Yeah, well, I don’t think we’ll have the option of anymore Thaf’ell crew members than we already have, Jace told her.
“Oh! Thammah is at the door! Should we let her in? She’s banging quite loudly and yelling,” Gehenna informed them.
“I bet she is. She watched the whole thing in her ship. Let’s see what she has to say.” Jace released the door lock and Thammah’s voice could be heard then.
“Is this what you were hiding, Khoth? You big idiot?!” Thammah’s voice preceded her into the room.
“She’s mad at you? Wait, of course, she is. You were mean to her. You’ve got to make it up,” Jace told Khoth, even as he winced a little. Khoth had gone through a lot.
She stormed in, put her hands on her hips, and glared at Khoth. “Tell me that you didn’t insult me in order to protect me from your determination to get yourself exiled?! Oh, by the gods, what is that?”
She had just got sight of Gehenna in her new body.
Gehenna brought her fists up to her grinning skull mouth and said, “Oh, dear, this form is really not working out the way I’d hoped!”
“Gehenna?!” Thammah laughed. “Well, look at you! All gussied up, ready for a war.”
“I’m a protector!” Gehenna said, striking a pose that made her look like some kind of demonic presence that those she would protect would flee from along with her enemies.
“That you are. And considering High Councillor Nova Voor losing control of her Xi and Xa…” Thammah shook her head as if she couldn’t quite believe what she had seen. “You Voors feel deeply. You should have been poets, Khoth. Now back to what I was saying!”
“I did what was prudent.” Khoth straightened again and said, “If you were thought to be my friend you would be suspect of harboring anti-Alliance thoughts and--”
“Something must be pretty damned bad for you to consider exiling yourself, Khoth!” she snapped. “Something dishonorable. Something like we just saw. That everybody just saw! I’m surprised the general and your parents aren’t in here, Jace--”
“The Osiris has kept them in a meeting room for now,” Jace said. Dealing with Khoth’s understandable emotional distress had been hard enough. The general’s glee and his parents’ fears would have been too much to handle.
“They’ll all be mad as a nest of hornets,” she said with a slight laugh. “But I understand why you did it.” Her head snapped back to Khoth then. “But what you did made no sense at all! Do you think I would remain in the Alliance after your mother’s actions? Threatening to fire on civilians?”
“It’s actually worse,” Jace murmured, thinking of Nova’s grand plan to make them fall in love.
“What? How?” Thammah cried.
“It doesn’t matter.” Jace would not be telling her about the love plot. “What does is what you want to do now, Thammah.”
“I want to join your damned crew! I’m done with the Alliance,” she said. “I think you’re the best shot we’ve got of ending this war with the Khul. So tell me where to sign up!”
“Well, great, because I want you to be part of the crew,” Jace said. “You and my dad are going to have a blast together.”
“Jack has left the US military?” At first Thammah’s eyebrows were lifted in surprise, but then she shook herself. “Actually that makes total sense.

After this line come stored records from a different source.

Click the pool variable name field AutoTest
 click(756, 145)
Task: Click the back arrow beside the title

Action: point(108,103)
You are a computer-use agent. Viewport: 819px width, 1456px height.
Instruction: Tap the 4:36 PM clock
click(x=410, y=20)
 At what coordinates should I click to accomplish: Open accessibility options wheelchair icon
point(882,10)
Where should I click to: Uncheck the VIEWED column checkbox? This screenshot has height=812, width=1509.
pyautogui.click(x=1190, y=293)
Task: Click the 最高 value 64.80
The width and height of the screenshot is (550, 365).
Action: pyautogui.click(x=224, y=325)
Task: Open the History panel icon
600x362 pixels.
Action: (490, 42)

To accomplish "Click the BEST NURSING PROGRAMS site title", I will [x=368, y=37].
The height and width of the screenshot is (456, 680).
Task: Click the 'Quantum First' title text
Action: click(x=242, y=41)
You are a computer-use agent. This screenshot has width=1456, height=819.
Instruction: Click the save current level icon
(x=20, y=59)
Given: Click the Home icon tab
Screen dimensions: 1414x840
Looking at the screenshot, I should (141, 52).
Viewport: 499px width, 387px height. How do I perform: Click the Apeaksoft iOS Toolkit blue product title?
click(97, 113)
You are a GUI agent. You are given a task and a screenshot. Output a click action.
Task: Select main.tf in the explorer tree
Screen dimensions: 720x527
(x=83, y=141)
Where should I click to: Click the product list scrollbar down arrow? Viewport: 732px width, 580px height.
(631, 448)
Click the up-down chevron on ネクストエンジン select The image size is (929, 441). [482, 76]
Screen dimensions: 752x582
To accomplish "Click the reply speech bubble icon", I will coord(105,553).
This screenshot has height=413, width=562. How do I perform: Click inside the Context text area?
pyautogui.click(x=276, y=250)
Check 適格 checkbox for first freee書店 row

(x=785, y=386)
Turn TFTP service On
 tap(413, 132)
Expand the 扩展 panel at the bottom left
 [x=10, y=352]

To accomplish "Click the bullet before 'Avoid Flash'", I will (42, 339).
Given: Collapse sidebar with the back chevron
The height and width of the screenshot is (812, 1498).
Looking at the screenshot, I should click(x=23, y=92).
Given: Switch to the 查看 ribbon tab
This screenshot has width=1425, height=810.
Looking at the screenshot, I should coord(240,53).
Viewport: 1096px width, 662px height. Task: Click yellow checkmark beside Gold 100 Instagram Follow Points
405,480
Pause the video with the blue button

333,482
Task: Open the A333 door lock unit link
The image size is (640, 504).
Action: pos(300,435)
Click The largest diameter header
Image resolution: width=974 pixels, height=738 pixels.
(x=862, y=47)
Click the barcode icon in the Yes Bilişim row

Of course he would be with you.”
“You’ll get to really teach him how to fly,” Jace told her.
“Can’t wait! What about your mom though?” she asked.
“She’s staying on representing humanity, which I think is a good thing. She’s a moderating force on General Intoshkin,” Jace said. Here he had criticized the Osiris for having a personality profile on Khoth, but he definitely had one on the general. “This is going to be hard. Even harder than what we just saw. Khoth, you don’t have to be a part of this--”
“I am the Commander of the Osiris, am I not?” Khoth’s chin was tilted up.
“Of course!”
“You will be dealing with my mother. I know her better than anyone.” Khoth paused, and Jace guessed that he was wondering if that was really true after what they had witnessed her do that day.
But, on the other hand, he was the one to recognize that she was emotionally compromised before anyone else did, Jace thought.
“I wish to be a part of this process. My… former relationship with her will not cause me to perform with anything less than optimally,” Khoth answered with a stiff bow.
“Ah, didn’t we just establish that Thaf’ell, even very superior ones, can have understandable emotional breaks?” Jace asked quietly. “You’ve gone through many of the same things your mother has and a lot more.”